SEM images of normal and damaged tendon show an increase in fractal number and a decrease in aspect ratio after damage. Using FFT analysis and fractal analysis in combination works well for quantifying overstretch damage in porcine flexor tendon. Our results suggest that FFT analysis by itself would have little success differentiating between the normal and damaged groups, however when the two techniques are combined they create a clear differentiation between the two groups.

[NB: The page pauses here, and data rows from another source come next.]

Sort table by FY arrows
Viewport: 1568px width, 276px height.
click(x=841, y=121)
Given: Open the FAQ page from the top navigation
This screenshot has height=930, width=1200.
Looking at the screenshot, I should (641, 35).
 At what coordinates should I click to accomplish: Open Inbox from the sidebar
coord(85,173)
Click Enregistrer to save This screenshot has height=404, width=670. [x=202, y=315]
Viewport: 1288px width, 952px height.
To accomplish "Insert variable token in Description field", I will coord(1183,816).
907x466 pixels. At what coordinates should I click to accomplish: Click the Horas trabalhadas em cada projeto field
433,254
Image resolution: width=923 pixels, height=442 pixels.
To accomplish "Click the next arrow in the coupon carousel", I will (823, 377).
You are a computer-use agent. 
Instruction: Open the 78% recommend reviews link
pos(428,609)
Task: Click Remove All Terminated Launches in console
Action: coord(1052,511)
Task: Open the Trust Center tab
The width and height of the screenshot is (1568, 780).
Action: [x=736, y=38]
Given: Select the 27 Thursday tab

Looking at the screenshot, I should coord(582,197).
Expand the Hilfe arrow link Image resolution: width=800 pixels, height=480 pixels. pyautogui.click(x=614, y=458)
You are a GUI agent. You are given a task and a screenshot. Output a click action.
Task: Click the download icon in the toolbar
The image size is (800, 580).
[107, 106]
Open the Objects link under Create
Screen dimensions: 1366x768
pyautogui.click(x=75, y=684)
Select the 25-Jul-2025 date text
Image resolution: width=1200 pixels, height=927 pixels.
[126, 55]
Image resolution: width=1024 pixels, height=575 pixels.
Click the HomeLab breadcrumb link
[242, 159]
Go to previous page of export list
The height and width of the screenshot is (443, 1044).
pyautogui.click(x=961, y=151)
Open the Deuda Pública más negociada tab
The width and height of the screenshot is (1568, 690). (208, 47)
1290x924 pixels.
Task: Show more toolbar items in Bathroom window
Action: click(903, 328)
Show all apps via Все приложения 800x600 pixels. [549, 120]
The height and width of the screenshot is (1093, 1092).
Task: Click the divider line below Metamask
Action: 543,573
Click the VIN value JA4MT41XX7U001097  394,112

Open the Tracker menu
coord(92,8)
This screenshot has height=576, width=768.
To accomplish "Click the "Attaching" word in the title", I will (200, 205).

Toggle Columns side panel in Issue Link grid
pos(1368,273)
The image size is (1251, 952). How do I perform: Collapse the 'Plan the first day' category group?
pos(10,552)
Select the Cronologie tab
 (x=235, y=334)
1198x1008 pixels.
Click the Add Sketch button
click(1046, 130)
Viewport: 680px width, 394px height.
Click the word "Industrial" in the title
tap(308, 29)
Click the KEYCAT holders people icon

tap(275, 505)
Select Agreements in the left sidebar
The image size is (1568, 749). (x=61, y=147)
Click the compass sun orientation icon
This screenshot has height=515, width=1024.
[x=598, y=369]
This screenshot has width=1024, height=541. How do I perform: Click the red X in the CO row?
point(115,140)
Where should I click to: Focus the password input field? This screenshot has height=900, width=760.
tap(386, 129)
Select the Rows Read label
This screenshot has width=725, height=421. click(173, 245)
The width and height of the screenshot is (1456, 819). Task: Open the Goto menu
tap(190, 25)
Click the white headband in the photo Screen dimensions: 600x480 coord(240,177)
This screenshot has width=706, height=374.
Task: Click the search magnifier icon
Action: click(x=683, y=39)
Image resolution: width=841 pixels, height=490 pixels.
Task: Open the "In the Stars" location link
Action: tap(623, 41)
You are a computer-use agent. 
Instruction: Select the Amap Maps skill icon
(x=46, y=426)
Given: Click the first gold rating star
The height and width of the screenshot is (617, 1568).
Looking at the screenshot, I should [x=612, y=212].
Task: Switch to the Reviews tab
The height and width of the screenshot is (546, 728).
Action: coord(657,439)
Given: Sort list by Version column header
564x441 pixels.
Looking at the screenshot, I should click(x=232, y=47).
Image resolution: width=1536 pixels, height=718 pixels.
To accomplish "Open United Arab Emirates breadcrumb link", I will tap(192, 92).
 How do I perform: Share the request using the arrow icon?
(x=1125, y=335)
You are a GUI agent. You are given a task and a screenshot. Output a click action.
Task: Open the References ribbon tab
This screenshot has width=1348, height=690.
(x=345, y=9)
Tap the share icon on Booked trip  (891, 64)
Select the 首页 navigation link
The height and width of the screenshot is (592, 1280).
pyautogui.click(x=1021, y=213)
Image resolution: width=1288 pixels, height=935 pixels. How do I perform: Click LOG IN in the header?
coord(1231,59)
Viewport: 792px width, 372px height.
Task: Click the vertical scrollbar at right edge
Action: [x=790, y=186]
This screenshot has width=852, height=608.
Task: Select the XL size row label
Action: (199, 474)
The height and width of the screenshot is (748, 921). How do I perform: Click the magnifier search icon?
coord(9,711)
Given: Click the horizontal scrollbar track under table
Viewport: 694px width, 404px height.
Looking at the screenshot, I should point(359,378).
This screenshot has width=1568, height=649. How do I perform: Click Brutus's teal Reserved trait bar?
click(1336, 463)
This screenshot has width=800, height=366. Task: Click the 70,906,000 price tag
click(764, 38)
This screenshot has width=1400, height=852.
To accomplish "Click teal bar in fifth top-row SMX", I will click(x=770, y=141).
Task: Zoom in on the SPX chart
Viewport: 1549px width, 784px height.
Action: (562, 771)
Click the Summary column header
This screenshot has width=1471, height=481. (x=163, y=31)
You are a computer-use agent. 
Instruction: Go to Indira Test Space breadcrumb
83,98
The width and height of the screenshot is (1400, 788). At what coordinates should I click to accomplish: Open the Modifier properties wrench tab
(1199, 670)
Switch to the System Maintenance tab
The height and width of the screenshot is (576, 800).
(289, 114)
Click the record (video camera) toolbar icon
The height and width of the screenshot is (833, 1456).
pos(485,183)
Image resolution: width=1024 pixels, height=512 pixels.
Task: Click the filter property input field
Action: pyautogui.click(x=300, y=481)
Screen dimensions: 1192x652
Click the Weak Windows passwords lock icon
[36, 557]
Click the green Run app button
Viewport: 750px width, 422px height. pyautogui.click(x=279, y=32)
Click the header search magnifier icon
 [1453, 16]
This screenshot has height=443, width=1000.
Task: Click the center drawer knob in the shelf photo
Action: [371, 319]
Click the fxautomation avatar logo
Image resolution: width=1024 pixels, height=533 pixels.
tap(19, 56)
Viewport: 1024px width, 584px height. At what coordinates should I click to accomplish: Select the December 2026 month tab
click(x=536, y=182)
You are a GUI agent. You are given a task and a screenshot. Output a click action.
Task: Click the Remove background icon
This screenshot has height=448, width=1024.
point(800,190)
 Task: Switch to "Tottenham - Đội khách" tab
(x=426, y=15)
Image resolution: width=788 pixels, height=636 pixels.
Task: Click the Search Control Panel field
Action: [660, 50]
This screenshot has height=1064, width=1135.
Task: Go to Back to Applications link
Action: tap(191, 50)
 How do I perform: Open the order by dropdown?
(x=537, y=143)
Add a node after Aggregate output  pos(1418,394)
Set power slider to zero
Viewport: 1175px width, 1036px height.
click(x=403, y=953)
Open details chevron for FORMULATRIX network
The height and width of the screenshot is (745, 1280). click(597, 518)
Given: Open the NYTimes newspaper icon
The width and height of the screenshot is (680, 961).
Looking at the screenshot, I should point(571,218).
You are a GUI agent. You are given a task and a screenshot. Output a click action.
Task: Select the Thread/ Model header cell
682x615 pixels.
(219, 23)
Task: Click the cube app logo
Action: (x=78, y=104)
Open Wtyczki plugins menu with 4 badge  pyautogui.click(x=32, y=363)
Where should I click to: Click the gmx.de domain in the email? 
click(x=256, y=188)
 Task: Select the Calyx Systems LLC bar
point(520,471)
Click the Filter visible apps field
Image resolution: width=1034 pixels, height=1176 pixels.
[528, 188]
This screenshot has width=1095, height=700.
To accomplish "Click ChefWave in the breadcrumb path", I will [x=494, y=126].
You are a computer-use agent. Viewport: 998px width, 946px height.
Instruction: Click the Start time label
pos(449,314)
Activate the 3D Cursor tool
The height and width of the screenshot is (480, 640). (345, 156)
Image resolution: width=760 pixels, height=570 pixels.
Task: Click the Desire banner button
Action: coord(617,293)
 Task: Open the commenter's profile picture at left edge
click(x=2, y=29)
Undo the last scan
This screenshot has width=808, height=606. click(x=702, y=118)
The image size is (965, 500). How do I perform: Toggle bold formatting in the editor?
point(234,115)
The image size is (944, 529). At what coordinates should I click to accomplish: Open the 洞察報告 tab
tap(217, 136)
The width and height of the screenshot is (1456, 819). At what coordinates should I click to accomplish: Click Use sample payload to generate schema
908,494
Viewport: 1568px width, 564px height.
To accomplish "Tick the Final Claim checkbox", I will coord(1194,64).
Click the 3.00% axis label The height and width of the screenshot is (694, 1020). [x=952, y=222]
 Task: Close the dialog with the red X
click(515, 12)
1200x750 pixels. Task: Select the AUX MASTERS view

We found that SEM images of normal tendon would have a lower fractal number than damaged tendon, since damaged tendon is less regular with bent and broken fibrils. This is the opposite of the effect observed in the multi-photon images, where the fractal number decreases with disorganization. This discrepancy occurs because of differences in what is being imaged. The SEM images of the overstretched tendon are looking at broken fiber ends and irregularities in a field of tendon fibers. Multiphoton images are examining only collagen organization, thus early on, while the collagen is developing (days 7–21), there appears to be empty space between collagen fibrils (Fig 3c and 3d), leading to a lower fractal number in the healing images than in healthy images, where the collagen fills the image in a regular pattern. If fractal analysis were to be applied to the H&E images of the healing ligament we would expect the fractal number to increase because it would be measuring general disorganization, instead of collagen only.

In conclusion, we found that both Fourier analysis and fractal analysis have potential to significantly decrease the burden of manually and subjectively quantifying collagen organization in diseased and healing tissues. This technique combination also has potential to be applied to other imaging modalities, including non-invasive diagnostic ones such as ultrasound or MRI and could be a useful characterization and diagnostic tool, but changes in fractal number must be interpreted individually by modality.

Figure 5.

Fractal Number as a function of Aspect Ratio for intact vs. damaged SEM images of pig flexor tendon. Note the distinction between groups that appears when the two are plotted together.